#### Challenges:
A - Could you transcribe the marshmallow issue on creating fields on the fly, everything from "I'm trying to" down to "body = fields.String(default=None)"?
B - Can you pick up the marshmallow issue on adding serializer fields on the fly and continue it after its final sentence?

··· Text passage

Marshmallow: Creating additional fields on the fly

Created on 24 Jul 2014 · 12Comments · Source: marshmallow-code/marshmallow

I'm trying to create a very flexible serializer, such that users can generate additional fields in the future. Let's say that today they only need the defaults I've provided

class PostSerializer(Serializer):
    id = fields.String()
    title = fields.String(default="Untitled")
    body = fields.String(default=None)
    author = fields.List(fields.String)

The user creates several posts, and they decide they want a field for "category." I provide an interface where they set a new category field. Now perhaps I store this field in a dictionary.

additional_fields = {
    "category" : "list"
}

When I modify the serializer on the fly (the only way that seems to work is via Meta.additional, setattr never seems to work)

s = PostSerializer
PostSerializer.Meta.additional = additional_fields.keys()

······
··· Recorded data

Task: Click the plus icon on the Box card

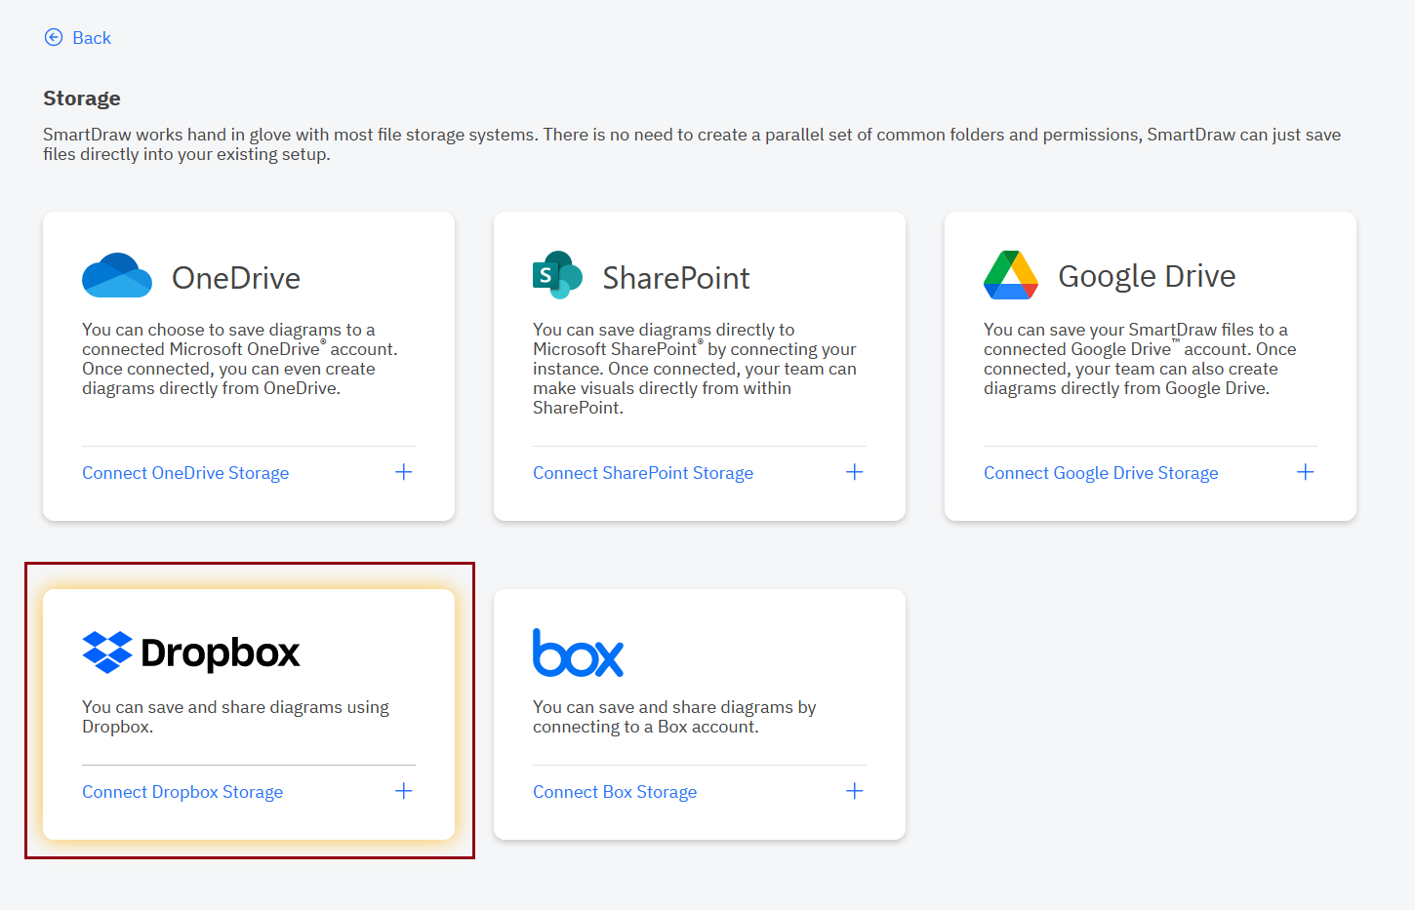Action: click(854, 790)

······

#### Answers:
A -
I'm trying to create a very flexible serializer, such that users can generate additional fields in the future. Let's say that today they only need the defaults I've provided

class PostSerializer(Serializer):
    id = fields.String()
    title = fields.String(default="Untitled")
    body = fields.String(default=None)

B -
Posts which were created without the 'category' field will cause the following AttributeError:

AttributeError: "category" is not a valid field for {'id': '123456', 'title': 'Cool Post', 'body': 'Lorem Ipsum...', 'author': ['John', 'Steve']}

How can I maintain flexibility to add user generated fields, but also protect myself in the future? Is there a way to set a global default for additional fields?

Source

adregan

Most helpful comment

@skqr You can use a @post_load method to do the same thing as data_handler.

Yet another alternative is to update a schema's fields on __init__.

from marshmallow import Schema, fields

class MySchema(Schema):

    def __init__(self, additional_fields=None, **kwargs):
        super().__init__(**kwargs)
        self.declared_fields.update(additional_fields)

additional_fields = {
    'foo': fields.Int()
}

sch = MySchema(additional_fields=additional_fields)

print(sch.dump({'foo': '123'}).data)  # {'foo': 123}

sloria on 6 Mar 2017

👍11

All 12 comments

I suppose I can check through the list of posts before serializing and add the missing attributes (set to None), but if there is a way to set a global default, that would be awesome.

adregan on 24 Jul 2014

There are a couple of ways to handle your use case. Which one you choose will depend on your desired output.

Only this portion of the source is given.